Files
danswer/backend/onyx/background/indexing/job_client.py
2025-02-27 03:40:50 +00:00

203 lines
6.5 KiB
Python

"""Custom client that works similarly to Dask, but simpler and more lightweight.
Dask jobs behaved very strangely - they would die all the time, retries would
not follow the expected behavior, etc.
NOTE: cannot use Celery directly due to
https://github.com/celery/celery/issues/7007#issuecomment-1740139367"""
import multiprocessing as mp
import sys
import traceback
from collections.abc import Callable
from dataclasses import dataclass
from multiprocessing.context import SpawnProcess
from typing import Any
from typing import Literal
from typing import Optional
from onyx.configs.constants import POSTGRES_CELERY_WORKER_INDEXING_CHILD_APP_NAME
from onyx.db.engine import SqlEngine
from onyx.setup import setup_logger
from shared_configs.configs import POSTGRES_DEFAULT_SCHEMA
from shared_configs.configs import TENANT_ID_PREFIX
from shared_configs.contextvars import CURRENT_TENANT_ID_CONTEXTVAR
logger = setup_logger()
class SimpleJobException(Exception):
"""lets us raise an exception that will return a specific error code"""
def __init__(self, *args: Any, **kwargs: Any) -> None:
code: int | None = kwargs.pop("code", None)
self.code = code
super().__init__(*args, **kwargs)
JobStatusType = (
Literal["error"]
| Literal["finished"]
| Literal["pending"]
| Literal["running"]
| Literal["cancelled"]
)
def _initializer(
func: Callable,
queue: mp.Queue,
args: list | tuple,
kwargs: dict[str, Any] | None = None,
) -> Any:
"""Initialize the child process with a fresh SQLAlchemy Engine.
Based on SQLAlchemy's recommendations to handle multiprocessing:
https://docs.sqlalchemy.org/en/20/core/pooling.html#using-connection-pools-with-multiprocessing-or-os-fork
"""
if kwargs is None:
kwargs = {}
logger.info("Initializing spawned worker child process.")

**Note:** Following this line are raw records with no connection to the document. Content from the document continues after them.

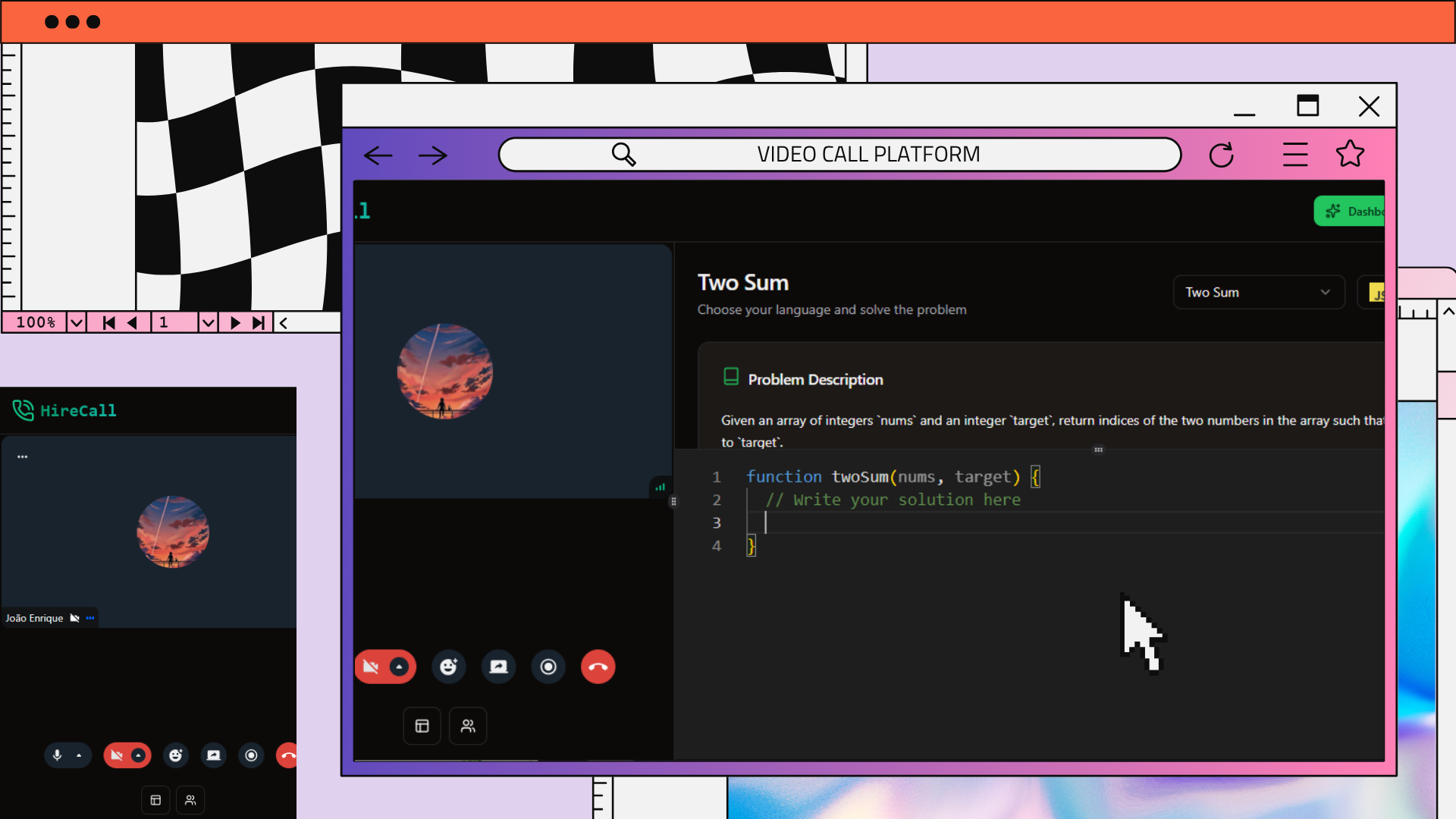Image resolution: width=1456 pixels, height=819 pixels.
Task: Show the participants list
Action: [468, 726]
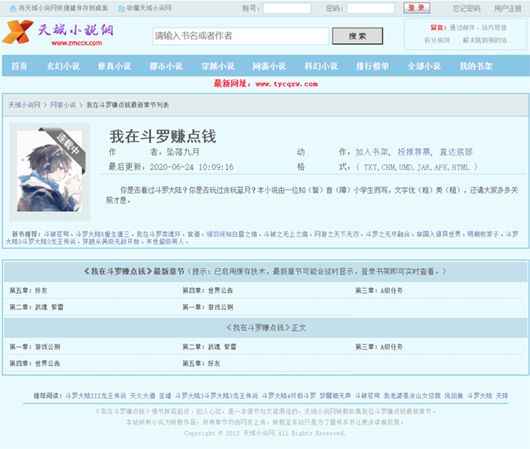Click the 用户注册 register link
This screenshot has width=530, height=449.
(507, 8)
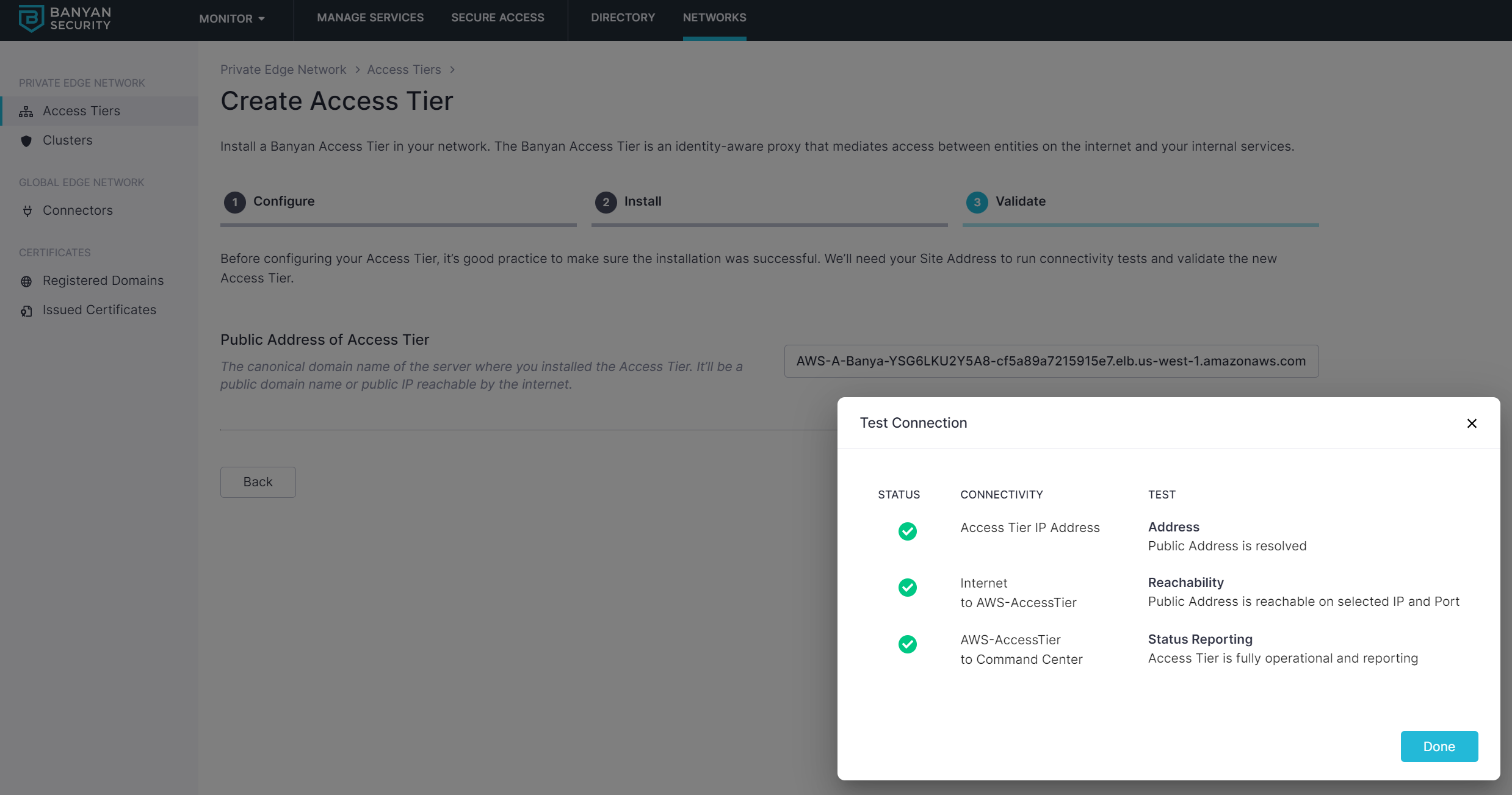The width and height of the screenshot is (1512, 795).
Task: Open the Monitor dropdown menu
Action: pos(231,18)
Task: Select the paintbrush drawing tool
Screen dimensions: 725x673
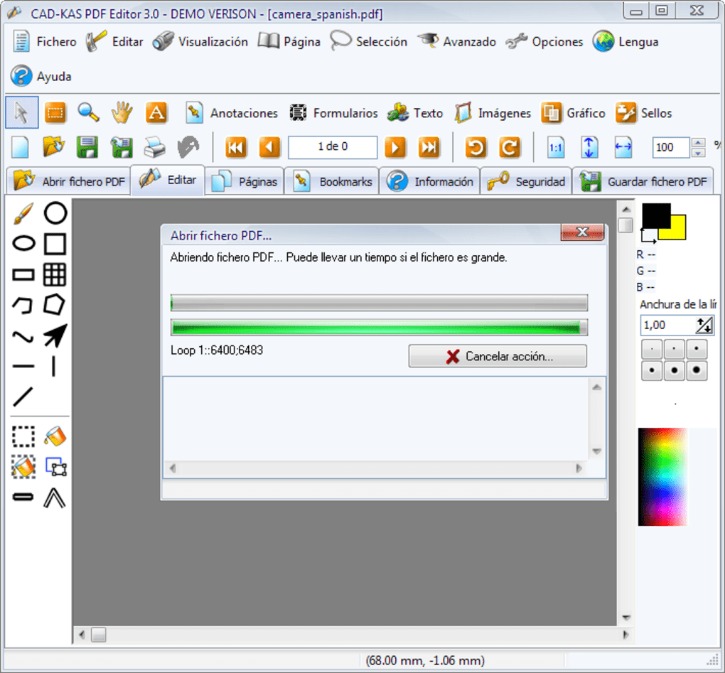Action: [x=23, y=213]
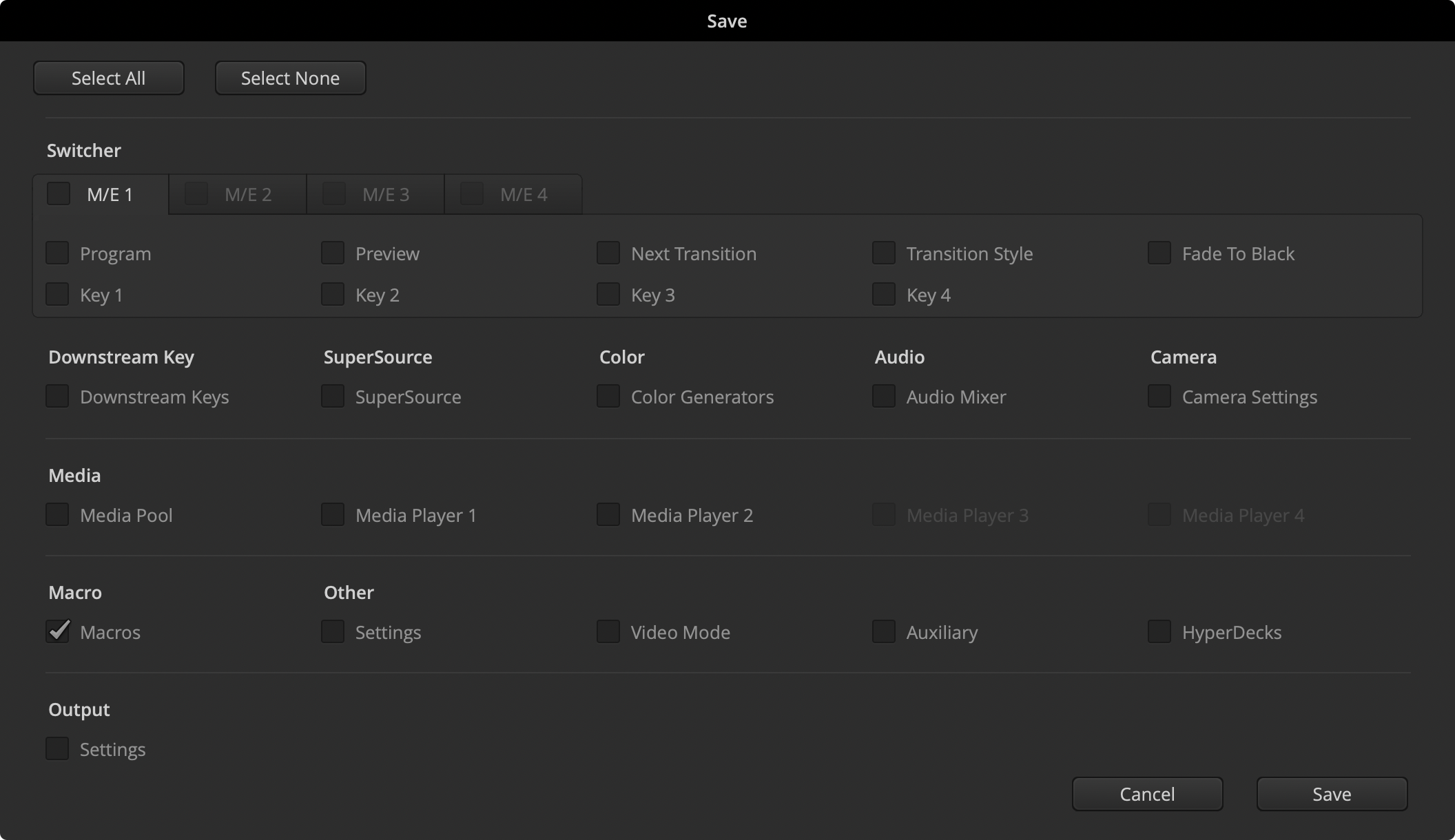
Task: Check the HyperDecks checkbox
Action: (x=1160, y=632)
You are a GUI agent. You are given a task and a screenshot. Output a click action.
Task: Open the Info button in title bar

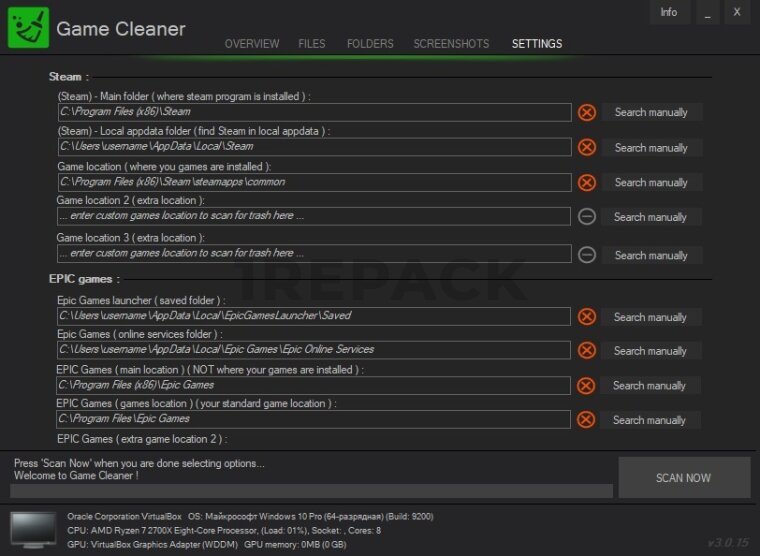click(669, 12)
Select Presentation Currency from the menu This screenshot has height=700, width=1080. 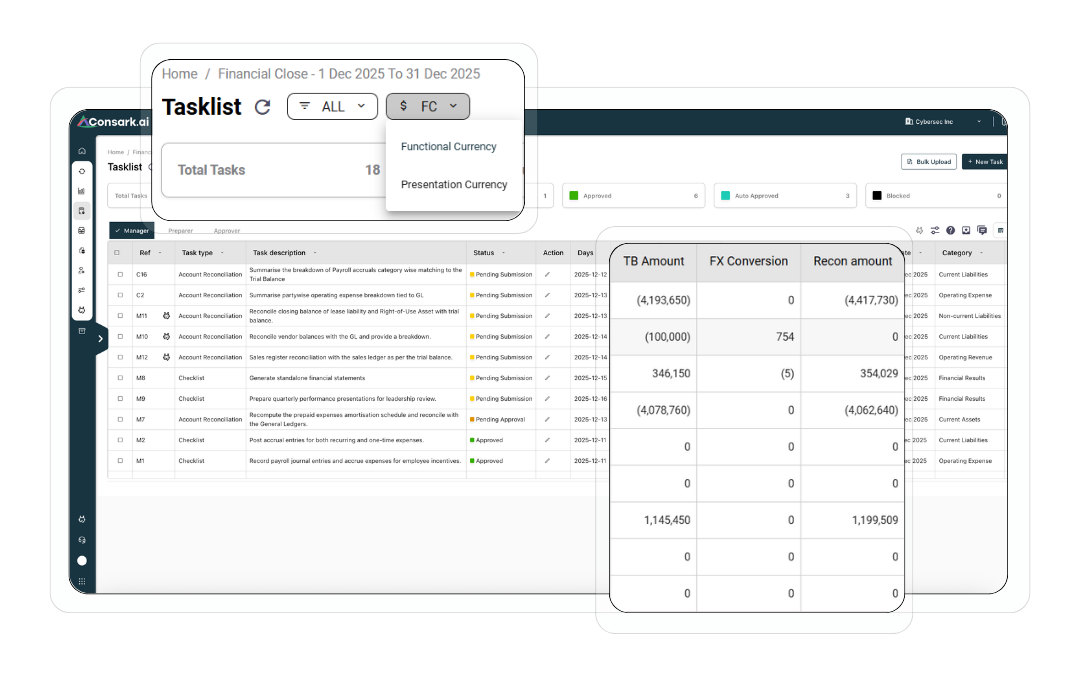454,184
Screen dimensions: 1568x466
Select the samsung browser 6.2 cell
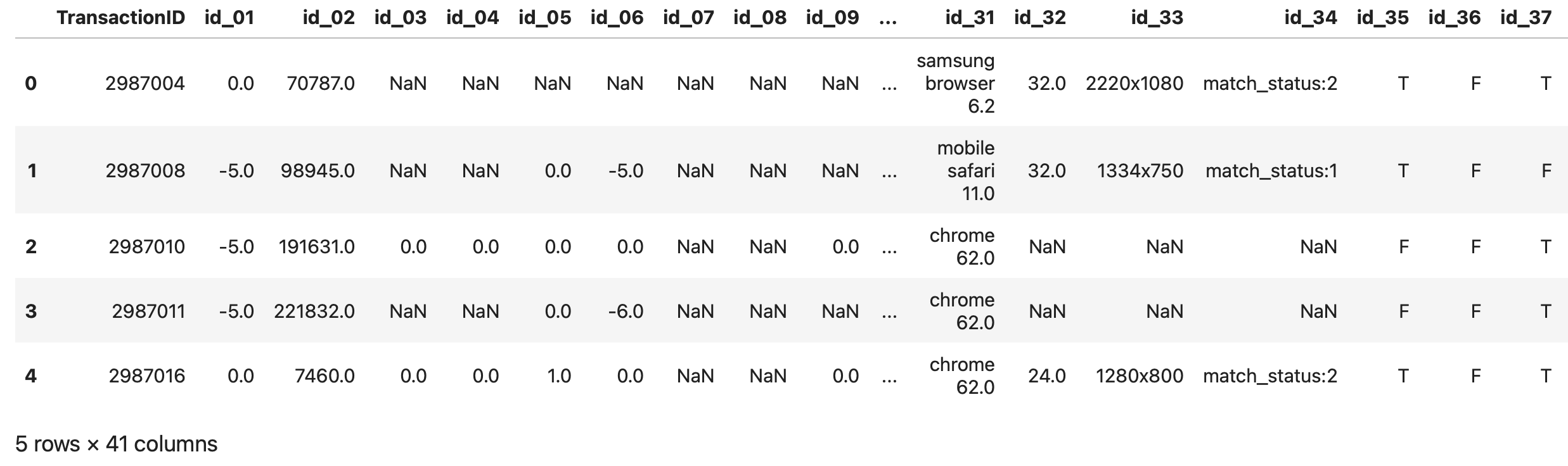(x=956, y=83)

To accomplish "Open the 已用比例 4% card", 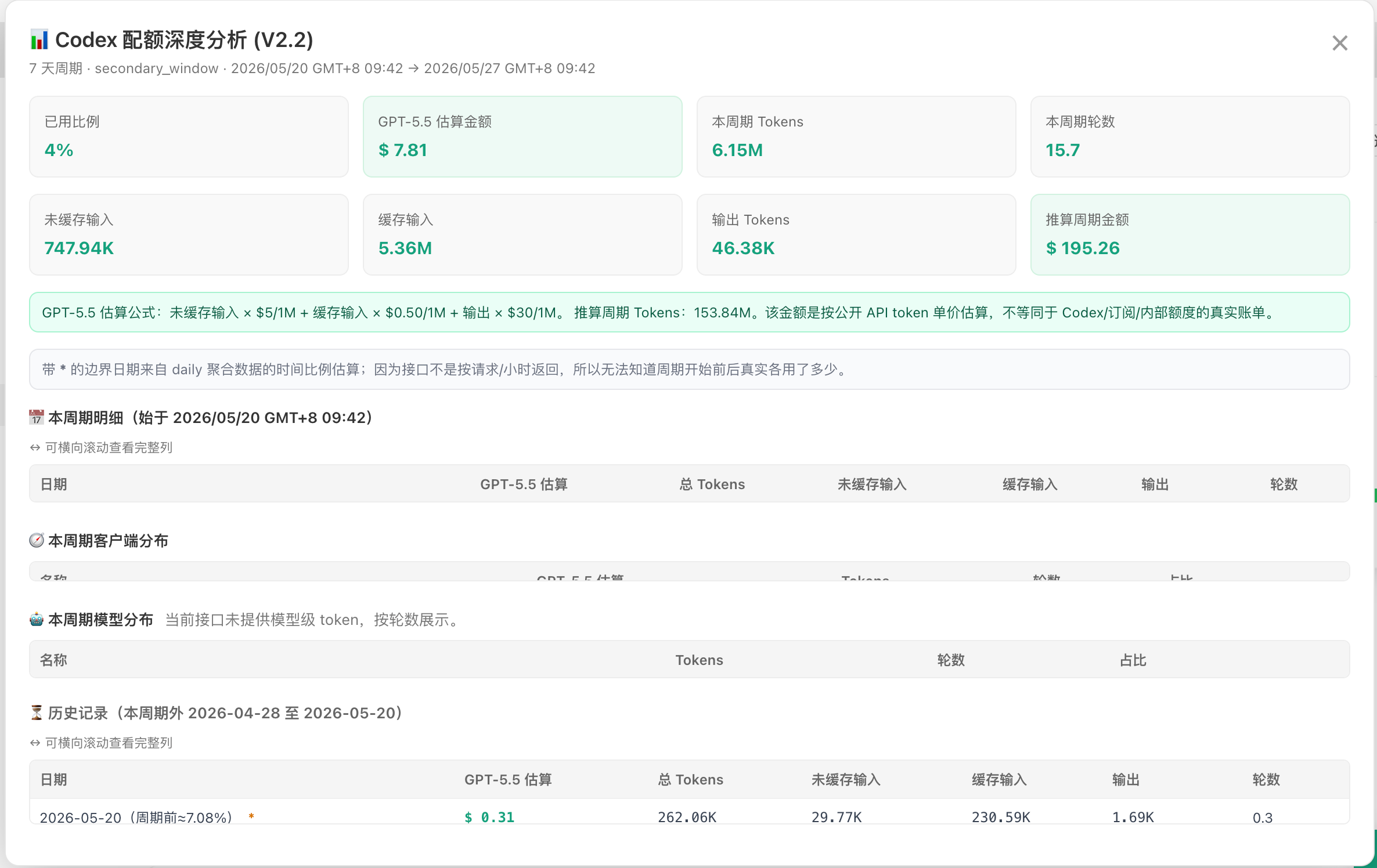I will (x=189, y=136).

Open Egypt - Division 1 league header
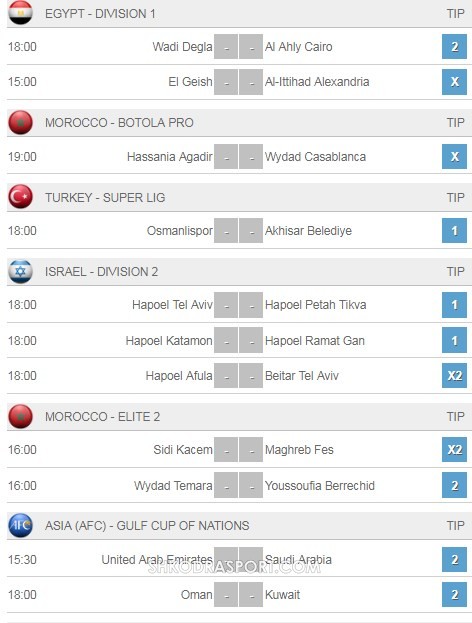(100, 14)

# 1. Get tenant_id from args or fallback to default
tenant_id = POSTGRES_DEFAULT_SCHEMA
for arg in reversed(args):
if isinstance(arg, str) and arg.startswith(TENANT_ID_PREFIX):
tenant_id = arg
break
# 2. Set the tenant context before running anything
token = CURRENT_TENANT_ID_CONTEXTVAR.set(tenant_id)
# Reset the engine in the child process
SqlEngine.reset_engine()
# Optionally set a custom app name for database logging purposes
SqlEngine.set_app_name(POSTGRES_CELERY_WORKER_INDEXING_CHILD_APP_NAME)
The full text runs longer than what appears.